Pick up the piece on social media marketing for restaurants, printed below, right after its last sentence and keep writing it.

QUOTED PASSAGE »
============================================================

It is hard to think of a business better suited for social media marketing than a restaurant. It has all the elements of a business-to-consumer (B2C) enterprise. These elements require careful planning regarding social media marketing for restaurants:
- Brick-and-mortar location
- Service (from wait staff) plus individualized, sometimes customized, products (freshly prepared meals)
- Payment which includes discretionary tipping
- Emphasis on comfort and environmental ambiance
- Socially acceptable product/service to use and discuss
I cannot overstate how important it is to control how a restaurant presents on social media and how to react to feedback. Meticulous design for social media solutions may even be the centerpiece of a restaurant’s overall marketing plan.
Restaurants Are Reviewed Everywhere On Social Media
Restaurants are one of the most-discussed businesses on social media. In addition to general review sites like Yelp, Google, and Yahoo Local, there are sites devoted to reviewing restaurants only, like Chowhound, Zagat, Urbanspoon, seriouseats.com, and Restaurant.com. Add in all the travel sites where restaurants are assessed along with hotels and tourist attractions and you’ve got a pretty saturated social media scene.

============================================================

DATA EXTRACTS »
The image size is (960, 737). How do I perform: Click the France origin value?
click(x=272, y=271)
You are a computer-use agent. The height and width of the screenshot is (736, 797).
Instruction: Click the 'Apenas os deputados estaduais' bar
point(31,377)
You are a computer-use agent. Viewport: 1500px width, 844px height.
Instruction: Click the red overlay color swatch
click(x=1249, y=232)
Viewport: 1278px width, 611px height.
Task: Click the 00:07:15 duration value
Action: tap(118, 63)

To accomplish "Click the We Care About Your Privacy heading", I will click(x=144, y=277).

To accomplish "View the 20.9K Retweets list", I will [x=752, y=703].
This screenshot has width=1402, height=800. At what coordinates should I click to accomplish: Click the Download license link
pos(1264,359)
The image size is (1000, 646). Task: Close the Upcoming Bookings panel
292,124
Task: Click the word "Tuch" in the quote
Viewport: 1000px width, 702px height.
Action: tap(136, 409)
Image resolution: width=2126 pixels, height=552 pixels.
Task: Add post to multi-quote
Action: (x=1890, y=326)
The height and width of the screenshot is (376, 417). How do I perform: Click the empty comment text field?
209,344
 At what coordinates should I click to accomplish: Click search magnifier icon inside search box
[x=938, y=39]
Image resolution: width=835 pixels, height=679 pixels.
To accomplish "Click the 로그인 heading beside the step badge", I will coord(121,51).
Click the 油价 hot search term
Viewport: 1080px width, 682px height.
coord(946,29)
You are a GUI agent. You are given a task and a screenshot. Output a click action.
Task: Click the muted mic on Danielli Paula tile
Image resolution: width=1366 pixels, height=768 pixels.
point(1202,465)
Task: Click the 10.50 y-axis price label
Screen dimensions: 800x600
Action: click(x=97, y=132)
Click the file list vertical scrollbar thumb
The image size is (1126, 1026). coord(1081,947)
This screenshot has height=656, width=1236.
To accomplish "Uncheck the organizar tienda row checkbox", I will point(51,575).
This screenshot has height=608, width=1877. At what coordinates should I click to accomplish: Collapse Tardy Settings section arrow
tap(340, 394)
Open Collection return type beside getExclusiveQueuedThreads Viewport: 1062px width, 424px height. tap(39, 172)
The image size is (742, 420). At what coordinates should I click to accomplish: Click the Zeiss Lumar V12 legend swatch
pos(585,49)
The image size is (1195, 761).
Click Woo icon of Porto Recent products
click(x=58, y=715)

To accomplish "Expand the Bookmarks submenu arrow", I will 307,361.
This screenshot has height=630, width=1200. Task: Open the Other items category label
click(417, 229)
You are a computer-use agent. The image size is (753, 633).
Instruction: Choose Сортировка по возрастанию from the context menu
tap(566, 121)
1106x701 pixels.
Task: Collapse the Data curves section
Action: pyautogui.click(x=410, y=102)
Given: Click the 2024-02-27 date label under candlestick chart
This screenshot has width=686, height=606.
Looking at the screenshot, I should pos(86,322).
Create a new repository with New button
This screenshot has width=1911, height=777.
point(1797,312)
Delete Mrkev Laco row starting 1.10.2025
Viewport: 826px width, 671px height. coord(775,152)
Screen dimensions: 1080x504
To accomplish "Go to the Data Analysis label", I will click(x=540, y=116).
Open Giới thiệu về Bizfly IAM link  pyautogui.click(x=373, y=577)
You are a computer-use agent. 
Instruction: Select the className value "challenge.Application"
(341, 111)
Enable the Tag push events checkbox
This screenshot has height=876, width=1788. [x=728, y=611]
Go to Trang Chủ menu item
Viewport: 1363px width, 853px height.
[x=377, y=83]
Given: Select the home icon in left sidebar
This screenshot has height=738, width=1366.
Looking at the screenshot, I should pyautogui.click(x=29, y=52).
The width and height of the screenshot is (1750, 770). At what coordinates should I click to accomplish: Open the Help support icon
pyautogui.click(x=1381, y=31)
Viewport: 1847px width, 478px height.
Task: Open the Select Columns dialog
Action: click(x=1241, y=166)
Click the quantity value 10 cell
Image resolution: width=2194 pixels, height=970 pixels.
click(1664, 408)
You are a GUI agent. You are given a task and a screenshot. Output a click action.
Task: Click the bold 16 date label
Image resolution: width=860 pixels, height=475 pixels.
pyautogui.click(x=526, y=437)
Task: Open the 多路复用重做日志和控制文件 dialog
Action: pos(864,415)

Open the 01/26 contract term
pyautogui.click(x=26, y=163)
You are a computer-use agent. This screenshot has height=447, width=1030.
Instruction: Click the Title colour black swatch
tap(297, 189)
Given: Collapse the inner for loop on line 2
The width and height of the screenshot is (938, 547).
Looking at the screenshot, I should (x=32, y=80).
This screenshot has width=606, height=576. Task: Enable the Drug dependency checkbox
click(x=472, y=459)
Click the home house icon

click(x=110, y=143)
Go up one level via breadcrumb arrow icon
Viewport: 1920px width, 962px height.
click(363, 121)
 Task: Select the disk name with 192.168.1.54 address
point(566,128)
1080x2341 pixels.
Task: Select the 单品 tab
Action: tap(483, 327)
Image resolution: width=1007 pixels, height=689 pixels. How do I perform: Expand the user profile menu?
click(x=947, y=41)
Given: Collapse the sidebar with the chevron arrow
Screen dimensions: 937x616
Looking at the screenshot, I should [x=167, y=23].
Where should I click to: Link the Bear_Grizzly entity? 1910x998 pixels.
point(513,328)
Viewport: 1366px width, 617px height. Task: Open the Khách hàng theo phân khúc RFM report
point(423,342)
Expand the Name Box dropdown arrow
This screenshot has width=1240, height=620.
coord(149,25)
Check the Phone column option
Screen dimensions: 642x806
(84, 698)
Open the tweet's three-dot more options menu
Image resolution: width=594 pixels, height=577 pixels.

============================================================

EXERCISE RESPONSE »
Because restaurants are so ubiquitous, it is important to have business operations firmly in place before you fully launch the social media side of your marketing plan. This plan should be carefully aligned with business goals and public relations. While most businesses start with an ambitious marketing plan, a new restaurant should keep it low-key for at least the first few months and limit its social media presence to a website, a Facebook business page, and a Pinterest account.
For those last two—Facebook and Pinterest—it is wise to engage an experienced food photographer. You do not want under- or over-exposed images of your product out there. High-quality photos are key for restaurant marketing. Put them on your website and feature them on a Facebook business page and a Pinterest account.
If you cannot afford a photographer at the moment, take photos of the restaurant interior with “diners” lovingly gazing at attractive, food-laden dishes. Skip close-up shots for now.
Social Media Guidance For New Restaurants
Stick to the basics for the first few weeks, advises restaurant owner and small business consultant Amy Foxwell. Writing for Restaurant Hospitality, Foxwell advises low-tech approaches like comment cards and referrals, “highly effective” tactics for this kind of business. These can be easily implemented on Facebook and a website.
As with any B2C organization, use your marketing tactics with the consumer (diner) in mind. Here are a handful based on recommendations from Wishpond:
- Your website and Facebook content should speak to your target audience or reflect your menu. If you are offering fine dining, keep the language formal. If you hope to have a neighborhood hangout, a homier tone will work. If you want the local college crowd, go visit the campus and listen to how they talk before you create content.
- Use lots of photos, but as I noted earlier, hire an experienced food photographer if you want to showcase close-up shots of the food.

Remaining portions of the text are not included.